In a post on Singapore's Government Digital Services page, Jason Bay, the agency's senior director, called out where mobile contact tracing falls short in response to Apple and Google's announcement on Friday.
The two tech titans announced Friday that they're working together to create tools that would allow iOS and Android devices to communicate with each other through Bluetooth technology. The idea is to use this for contact tracing -- a method where health care workers look through a patient's history and who they've potentially exposed to infections.
Contact tracing apps work by logging every device whose Bluetooth connection has been nearby, and if one person on that history marks that they have tested positive for COVID-19, people who have been near that device would be notified and can take measures to self-quarantine.
In the weeks since Singapore's national development minister Lawrence Wong said on April 1.released its contact tracing app, the government has seen technology's shortcomings for tracking COVID-19. Despite the government's public campaign to the country to download the app, only about one in six people in Singapore have actually done it,
Bay also noted several issues with an overreliance on mobile contact tracing, pointing out that the apps would not have flagged cases where the coronavirus spread, including an incident in Washington where 45 members of a choir were diagnosed with COVID-19.
"If you ask me whether any Bluetooth contact tracing system deployed or under development, anywhere in the world, is ready to replace manual contact tracing, I will say without qualification that the answer is, no," Bay said in the post.
Apple and Google didn't respond to requests for comment. The two companies are not releasing their own contact tracing apps -- they are releasing tools that public health officials can use to make their own software.
He noted that artificial intelligence in health care can't pick up on nuances that human workers can, like false positives and negatives and that TraceTogether was designed to supplement manual tracing, not replace it.

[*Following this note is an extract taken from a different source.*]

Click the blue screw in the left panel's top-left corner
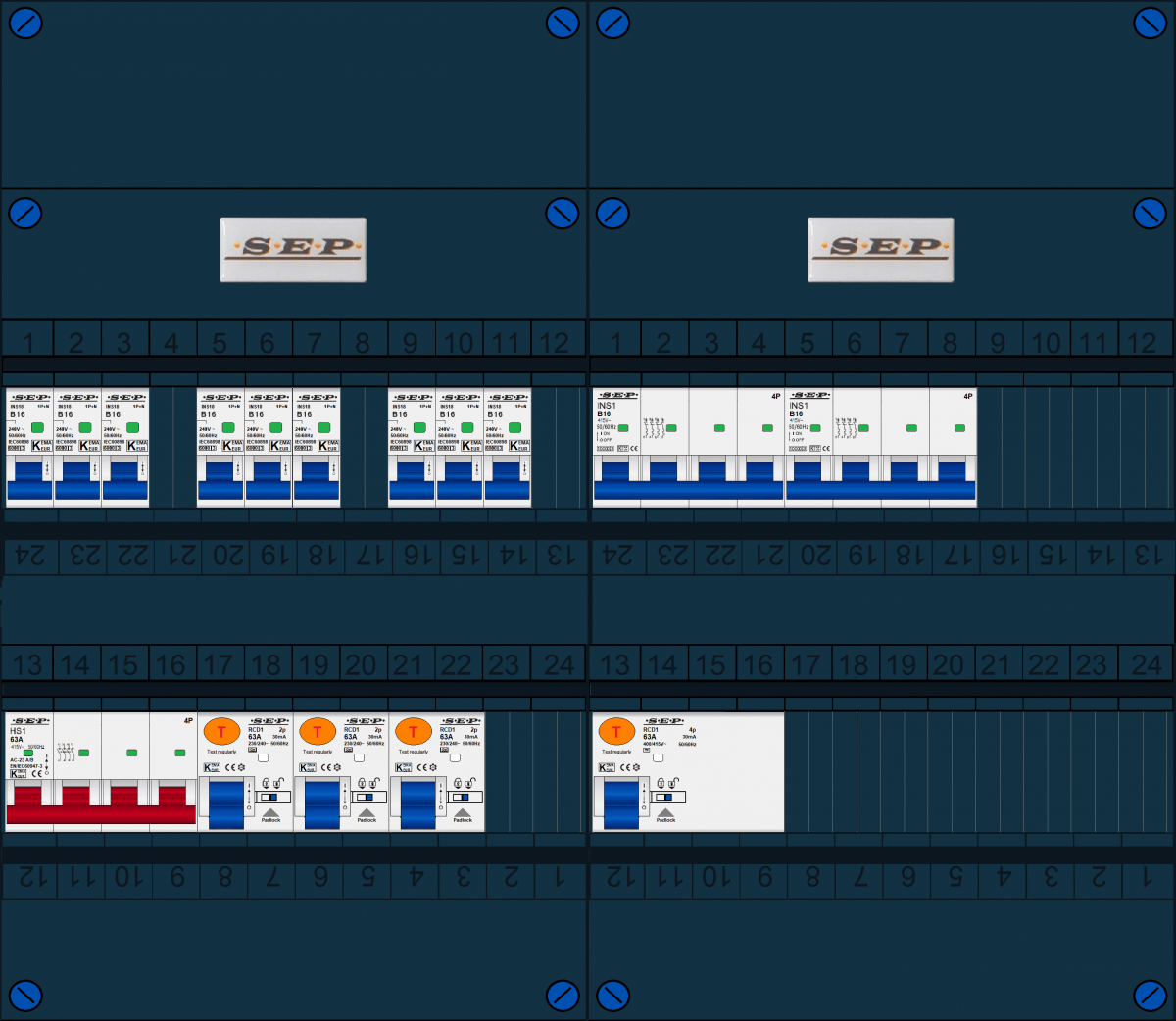This screenshot has width=1176, height=1021. tap(24, 24)
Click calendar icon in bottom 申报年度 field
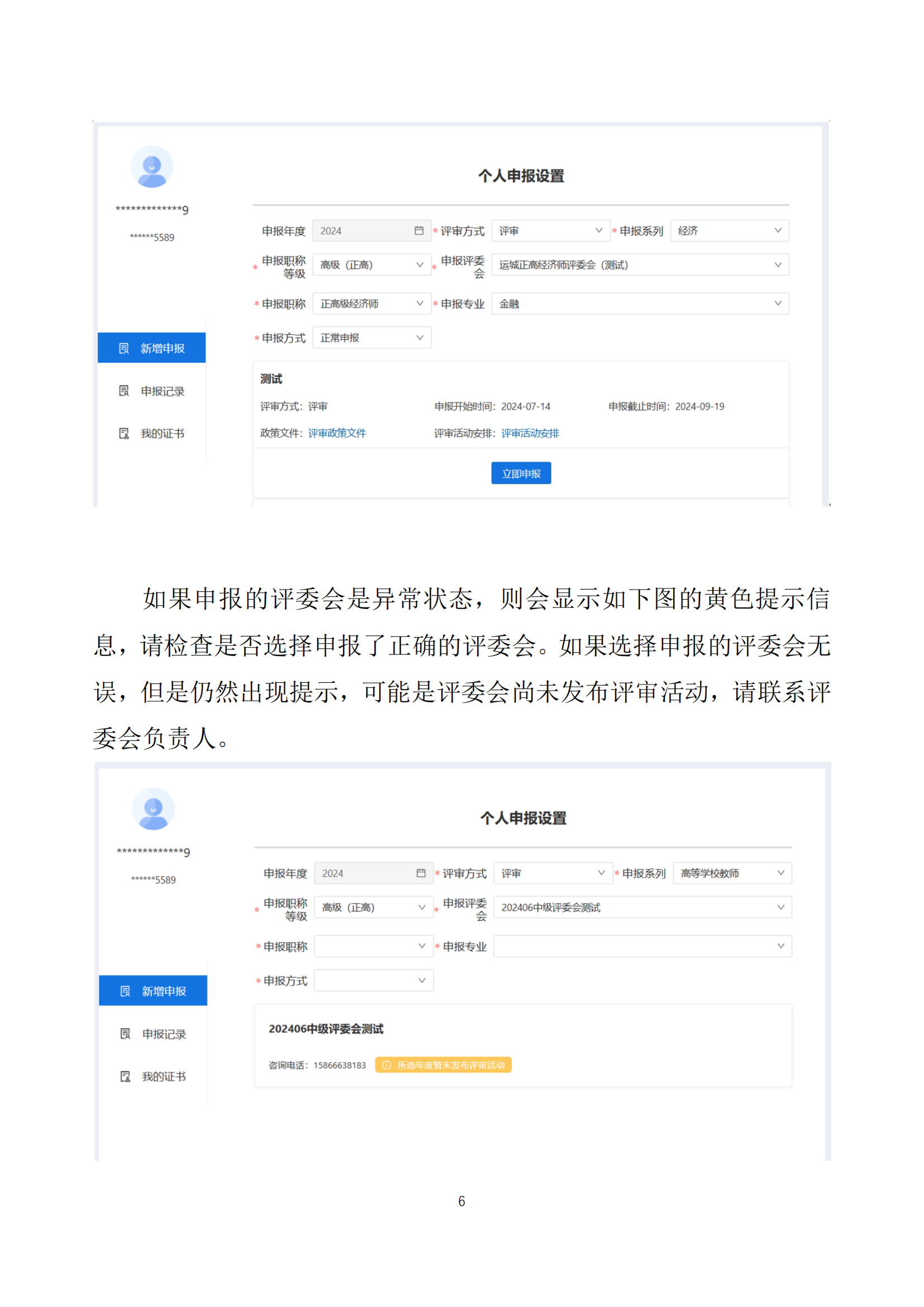This screenshot has height=1307, width=924. [x=421, y=873]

For example, in the case of the Washington choir infections, a contact tracing app designed for tracking people within a two-meter range would not have flagged anyone there -- but if a person was adjusting the algorithm on a case-by-case basis, it could have, Bay said.
The senior director also noted that contact tracing apps don't account for factors beyond proximity like environment and activity, which health care workers do. A person could be flagged as having been in contact with someone through an app, but it could have been someone standing outside through a window, for example.
That was the situation in Israel, where a woman reportedly was forced into quarantine because a tracking app mistakenly believed she had been in contact with her partner when she was waving at him through his window.
"There are lives at stake," Bay said. "False positives and false negatives have real-life (and death) consequences."
Bay isn't the only one to call out limits of using technology to track COVID-19. Last week, the American Civil Liberties Union released a whitepaper noting its shortcomings and threats to digital privacy.
"The experience of Singapore's contact tracers suggest that contact tracing should remain a human-fronted process," Bay said. "Contact tracing involves an intensive sequence of difficult and anxiety-laden conversations, and it is the role of a contact tracer to explain how a close contact might have been exposed -- while respecting patient privacy -- and provide assurance and guidance on next steps."